Seth Godin, Sturgeon’s Law, and the Content Tsunami

(Homer hits zombie on the head with a book.)
Lisa: Dad! Wait! Stop! That’s the last book in the world!
(They look at the cover. It is the memoirs of Arsenio Hall.)
Lisa (changing her mind): Ahh… knock yourself out…
(Homer crushes the zombie’s skull with the book.)
—The Simpsons, “Tree House of Horror XX”

Seth Godin writes in a blog post that, as a teenager, he read all 250 science-fiction books in his high school library (“From Asimov to Zelany”). He reflects that reading the entire corpus of a single genre is impossible nowadays because of (say it with me) the Content Tsunami:
As the deluge of information grows and choices continue to widen (there's no way I could even attempt to cover science fiction from scratch today, for example), it's easy to forget the benefits of acquiring this sort of (mostly) complete understanding in a field.
Now, Godin is well worth reading, but he is a Web 2.0 hyper and a naïve technology millennialist if ever there was one. I have news for you, Seth. Even in the 1970s, reading 250 sci-fi books barely scratched the surface of the genre.

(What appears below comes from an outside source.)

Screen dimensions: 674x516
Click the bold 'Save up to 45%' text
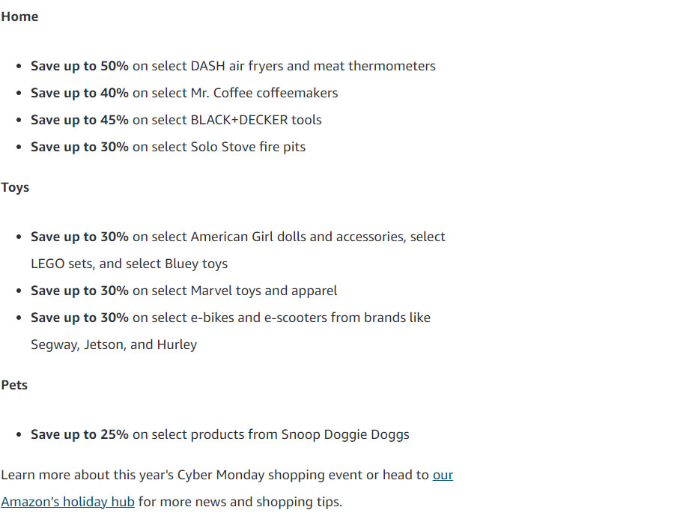point(79,120)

Godin’s comment is typical of how techies erroneously view the current changes in media: “People used to read before, but the book is dying; we are being buried under a mountain of written material broadcast by the Web; everything is changing quickly; some day soon we will have Google implants in our frontal cortex; the keyboard will be relegated to the dustbin of history.” In this specific example, the belief is that, once upon a time—usually thirty or twenty or forty years ago (fill in the blank)—there was much less reading material and one solitary reader could obtain a first-hand view of all the literature in any given field.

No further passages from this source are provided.